HAVERHILL — State police have opened an investigation to determine the identity of the trooper who is alleged to have intervened in retired Lt. Col Paul Regan's 2005 hit-and-run accident, a spokesman for the agency said yesterday.
"If a trooper did intervene in that manner as alleged, it would be a violation of departmental policy," said state police spokesman David Procopio. "We are investigating to see if we can identify the sergeant."
An internal investigation by Haverhill police found that Haverhill Sgt. Harry Miller violated several department rules in his handling of the February 2005 accident in which Regan crashed his white Mercury into another vehicle at the intersection of Route 110 and Forest Street and then fled the scene. Regan, who lives in Rowley, retired in 2003 as a lieutenant colonel.
A report by Haverhill Lt. Anthony Haugh says Miller changed the nature of Regan's accident on police paperwork from a hit-and-run to a "regular" motor vehicle accident and decided not to charge Regan with a crime after meeting with an identified state police sergeant. The meeting took place less than one hour after the accident at Haverhill's Westgate Plaza, the report said.
Police said Miller told them he could not recall the name of the trooper who came to meet him and that he did not write it down anywhere or document the meeting in any way.
"Sergeant Miller stated that he met with a sergeant from the state police barracks who wanted to relay that one of his troopers (Paul Regan) called the barracks to report that he was involved in an accident in Haverhill; and to call Haverhill (police) and let them know his information, and he did not stop because he was feeling ill," Haugh's report said.

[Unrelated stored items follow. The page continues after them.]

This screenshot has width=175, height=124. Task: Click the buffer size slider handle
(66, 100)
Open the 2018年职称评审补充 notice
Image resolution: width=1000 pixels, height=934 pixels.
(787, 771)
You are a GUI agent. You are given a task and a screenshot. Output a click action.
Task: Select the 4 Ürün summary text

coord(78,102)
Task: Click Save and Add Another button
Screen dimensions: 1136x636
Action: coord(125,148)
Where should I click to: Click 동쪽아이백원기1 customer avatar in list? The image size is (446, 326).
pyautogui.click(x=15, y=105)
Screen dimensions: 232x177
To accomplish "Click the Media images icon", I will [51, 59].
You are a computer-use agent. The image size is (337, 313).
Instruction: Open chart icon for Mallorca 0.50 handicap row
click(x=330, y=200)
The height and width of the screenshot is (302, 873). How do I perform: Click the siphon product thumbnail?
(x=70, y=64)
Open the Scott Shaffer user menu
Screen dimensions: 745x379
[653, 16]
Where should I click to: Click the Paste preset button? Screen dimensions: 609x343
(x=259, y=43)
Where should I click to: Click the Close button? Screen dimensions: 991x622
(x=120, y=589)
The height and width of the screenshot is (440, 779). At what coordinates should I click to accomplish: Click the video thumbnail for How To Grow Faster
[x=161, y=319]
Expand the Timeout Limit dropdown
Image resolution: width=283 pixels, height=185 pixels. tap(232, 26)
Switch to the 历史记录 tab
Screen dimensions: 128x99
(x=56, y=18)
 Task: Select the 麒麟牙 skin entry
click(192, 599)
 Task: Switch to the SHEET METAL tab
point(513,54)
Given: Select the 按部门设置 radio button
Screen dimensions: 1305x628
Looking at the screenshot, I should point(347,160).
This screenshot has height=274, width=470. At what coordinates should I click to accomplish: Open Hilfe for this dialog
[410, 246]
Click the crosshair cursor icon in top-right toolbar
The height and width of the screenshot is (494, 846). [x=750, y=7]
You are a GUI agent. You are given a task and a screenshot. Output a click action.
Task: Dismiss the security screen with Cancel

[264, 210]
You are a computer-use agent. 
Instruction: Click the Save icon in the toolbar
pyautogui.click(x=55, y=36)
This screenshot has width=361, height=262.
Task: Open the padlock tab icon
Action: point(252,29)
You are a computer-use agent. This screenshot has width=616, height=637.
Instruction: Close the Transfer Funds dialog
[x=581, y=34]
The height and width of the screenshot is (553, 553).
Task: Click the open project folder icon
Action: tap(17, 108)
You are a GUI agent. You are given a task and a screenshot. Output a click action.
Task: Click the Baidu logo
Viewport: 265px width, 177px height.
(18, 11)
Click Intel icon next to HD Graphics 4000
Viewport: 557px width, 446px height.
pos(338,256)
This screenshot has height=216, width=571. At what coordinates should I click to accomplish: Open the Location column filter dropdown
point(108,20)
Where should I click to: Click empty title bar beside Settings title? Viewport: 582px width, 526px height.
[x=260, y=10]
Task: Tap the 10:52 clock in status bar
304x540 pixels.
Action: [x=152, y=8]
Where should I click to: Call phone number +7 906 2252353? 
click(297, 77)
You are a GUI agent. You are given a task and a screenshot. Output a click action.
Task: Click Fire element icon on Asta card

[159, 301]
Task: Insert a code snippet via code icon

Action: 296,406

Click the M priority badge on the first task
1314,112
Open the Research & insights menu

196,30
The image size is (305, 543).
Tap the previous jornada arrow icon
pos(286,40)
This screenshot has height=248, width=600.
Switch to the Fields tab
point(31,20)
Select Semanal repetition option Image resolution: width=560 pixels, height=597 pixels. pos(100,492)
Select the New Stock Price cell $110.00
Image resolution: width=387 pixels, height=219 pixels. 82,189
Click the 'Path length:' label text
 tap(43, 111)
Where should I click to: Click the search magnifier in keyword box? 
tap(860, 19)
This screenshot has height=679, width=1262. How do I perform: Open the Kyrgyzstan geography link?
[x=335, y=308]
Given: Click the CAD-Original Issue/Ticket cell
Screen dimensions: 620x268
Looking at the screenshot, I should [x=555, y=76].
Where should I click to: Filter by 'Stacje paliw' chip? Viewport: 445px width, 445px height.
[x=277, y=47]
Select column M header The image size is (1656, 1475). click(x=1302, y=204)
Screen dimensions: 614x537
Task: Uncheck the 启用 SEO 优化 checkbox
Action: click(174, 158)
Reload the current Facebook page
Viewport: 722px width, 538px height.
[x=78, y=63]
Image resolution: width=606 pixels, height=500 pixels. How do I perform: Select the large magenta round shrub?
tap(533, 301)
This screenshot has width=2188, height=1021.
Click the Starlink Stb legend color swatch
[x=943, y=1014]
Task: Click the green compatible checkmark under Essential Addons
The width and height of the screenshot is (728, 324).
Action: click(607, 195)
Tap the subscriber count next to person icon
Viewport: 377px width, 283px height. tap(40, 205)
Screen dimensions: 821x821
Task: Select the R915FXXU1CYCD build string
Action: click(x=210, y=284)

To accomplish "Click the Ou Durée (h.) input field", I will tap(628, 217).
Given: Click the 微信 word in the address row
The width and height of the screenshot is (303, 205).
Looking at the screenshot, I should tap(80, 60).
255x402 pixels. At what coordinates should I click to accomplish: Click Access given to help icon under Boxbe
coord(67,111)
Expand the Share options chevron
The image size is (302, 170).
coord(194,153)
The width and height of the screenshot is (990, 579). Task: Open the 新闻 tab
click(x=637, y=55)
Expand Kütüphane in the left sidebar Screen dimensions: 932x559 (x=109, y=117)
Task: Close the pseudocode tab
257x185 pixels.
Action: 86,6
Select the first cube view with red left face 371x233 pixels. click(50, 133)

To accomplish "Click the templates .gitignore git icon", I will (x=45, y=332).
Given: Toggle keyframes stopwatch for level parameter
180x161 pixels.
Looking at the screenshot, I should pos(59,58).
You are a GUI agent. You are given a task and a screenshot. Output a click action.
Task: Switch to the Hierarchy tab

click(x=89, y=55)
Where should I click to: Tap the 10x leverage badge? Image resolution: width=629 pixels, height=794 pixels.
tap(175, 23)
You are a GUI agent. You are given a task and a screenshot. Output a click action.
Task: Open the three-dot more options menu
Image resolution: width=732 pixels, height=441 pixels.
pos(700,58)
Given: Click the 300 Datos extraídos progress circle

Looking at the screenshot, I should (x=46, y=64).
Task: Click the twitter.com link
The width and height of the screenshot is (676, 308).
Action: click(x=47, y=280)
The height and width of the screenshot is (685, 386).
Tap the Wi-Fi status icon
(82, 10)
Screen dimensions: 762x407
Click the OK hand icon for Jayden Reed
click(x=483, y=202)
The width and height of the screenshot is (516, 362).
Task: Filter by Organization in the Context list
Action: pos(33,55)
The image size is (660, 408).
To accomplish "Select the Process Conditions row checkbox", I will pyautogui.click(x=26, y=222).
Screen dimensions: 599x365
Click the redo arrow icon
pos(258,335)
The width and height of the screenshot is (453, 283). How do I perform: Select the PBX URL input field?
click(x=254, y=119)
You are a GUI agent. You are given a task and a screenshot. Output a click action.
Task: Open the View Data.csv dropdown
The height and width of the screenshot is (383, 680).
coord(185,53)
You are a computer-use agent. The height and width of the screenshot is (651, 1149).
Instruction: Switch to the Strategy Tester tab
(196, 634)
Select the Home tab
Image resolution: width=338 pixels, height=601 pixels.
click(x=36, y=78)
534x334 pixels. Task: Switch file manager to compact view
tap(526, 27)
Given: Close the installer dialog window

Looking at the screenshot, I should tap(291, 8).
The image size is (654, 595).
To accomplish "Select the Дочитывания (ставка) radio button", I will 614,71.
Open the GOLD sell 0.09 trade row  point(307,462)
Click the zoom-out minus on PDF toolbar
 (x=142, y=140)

Haugh's report stresses that Regan was no longer a state trooper at the time of the accident. The report also says Miller decided on his own not to charge Regan and to switch the call from a hit-and-run to "a regular accident."
"Because the sergeant came to me face-to-face and gave me an explanation, that's why I did not charge Mr. Regan," Miller told investigators.
Haugh's report said police were unable to determine whether Miller contacted Regan about the accident at all. In a formal interview with Haugh at the police station last month, Miller told investigators he could not recall meeting or speaking to Regan about the accident, according to the report.
Haverhill police Chief Alan DeNaro has suspended Miller for five days without pay, and Miller faces additional punishment up to termination following a hearing that is expected to be held this month. Haverhill Mayor James Fiorentini has said he intends to hire a lawyer from outside the city's government to hear the case.
According to police reports, a witness followed Regan as he fled from the scene and eventually relayed his license plate number to police. Another witness told police he was "stunned" to see Regan's vehicle drive away from the accident before police arrived. When they were contacted by Haugh for his new investigation, both those witnesses told Haugh that police never contacted them for follow-up interviews.
The other driver in the accident told Haugh that she remembers being told by Regan's insurance company that Regan told its claims agents that he was taking cough syrup at the time of the accident, according to Haugh's report.